Archive for the ‘(religion)’ Category

Debunking Mayageddon 2012

Wednesday, December 14th, 2011

 

Well, 2012 is almost upon us. On Dec. 21 of that year—according to an interpretation of an ancient Maya calendar—the world is supposed to end. To that I respond, “Thank Christ Quetzalcoatl! It’s about frickin time!”

One of my greater pleasures in life is observing the hilarious backpedalings of certain crackpot prophets when the horrifying doomsday scenarios they champion don’t arrive. A recent example is radio minister Harold Camping, whose explanation for his incorrect rapture prediction was to claim that God was still collecting data. Then he predicted a new, modified rapture date, which came and went without so much as a single frog falling from the sky.

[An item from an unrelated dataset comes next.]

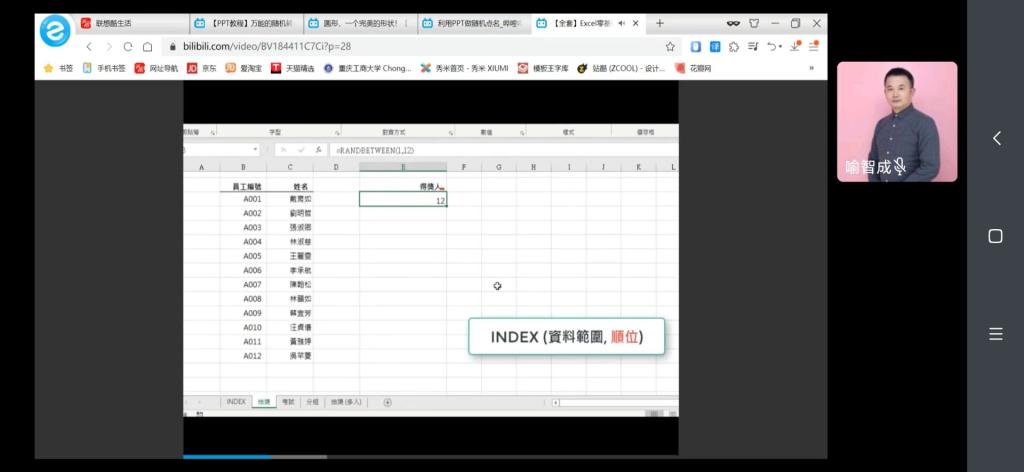
Task: Expand the Name Box dropdown arrow
Action: tap(255, 150)
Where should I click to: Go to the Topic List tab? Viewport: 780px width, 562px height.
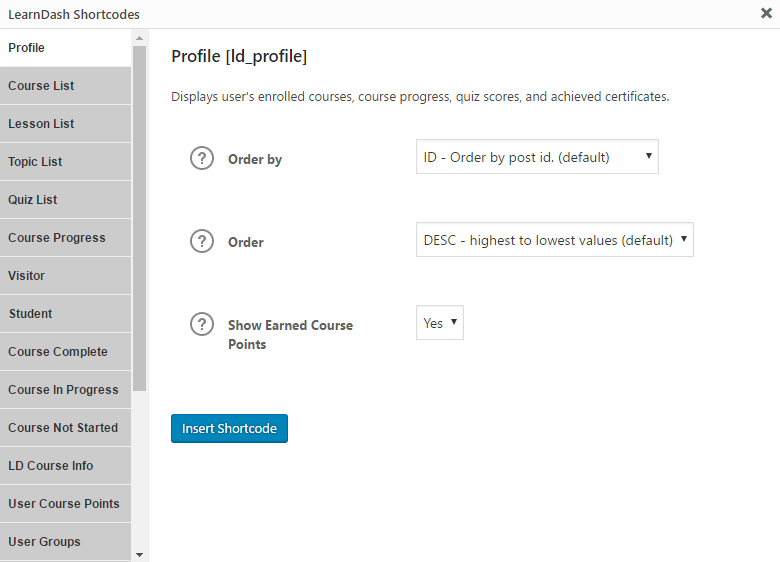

This is why I can’t wait for Dec. 22, 2012. Because there will be not one, but thousands of kooky soothsayers who will have to backpedal like hell once Mayageddon is proven to be horse shit. And I know it’s horse shit for three reasons:

The first is because I’m not an idiot. I realize, as a person with a full-functioning brain, that human beings are unable to predict what’s going to happen when they step out the door tomorrow morning, much less what will happen 5,126 years in the future.

The second is because the Mayas made no such prediction. This is a common misconception. There are no ancient hieroglyphs, no tomes, nor scrolls, nor scriptures that say, “Homies-of-the-future, beware! The world ends in 2012. Sucks for you, yo.” (more…)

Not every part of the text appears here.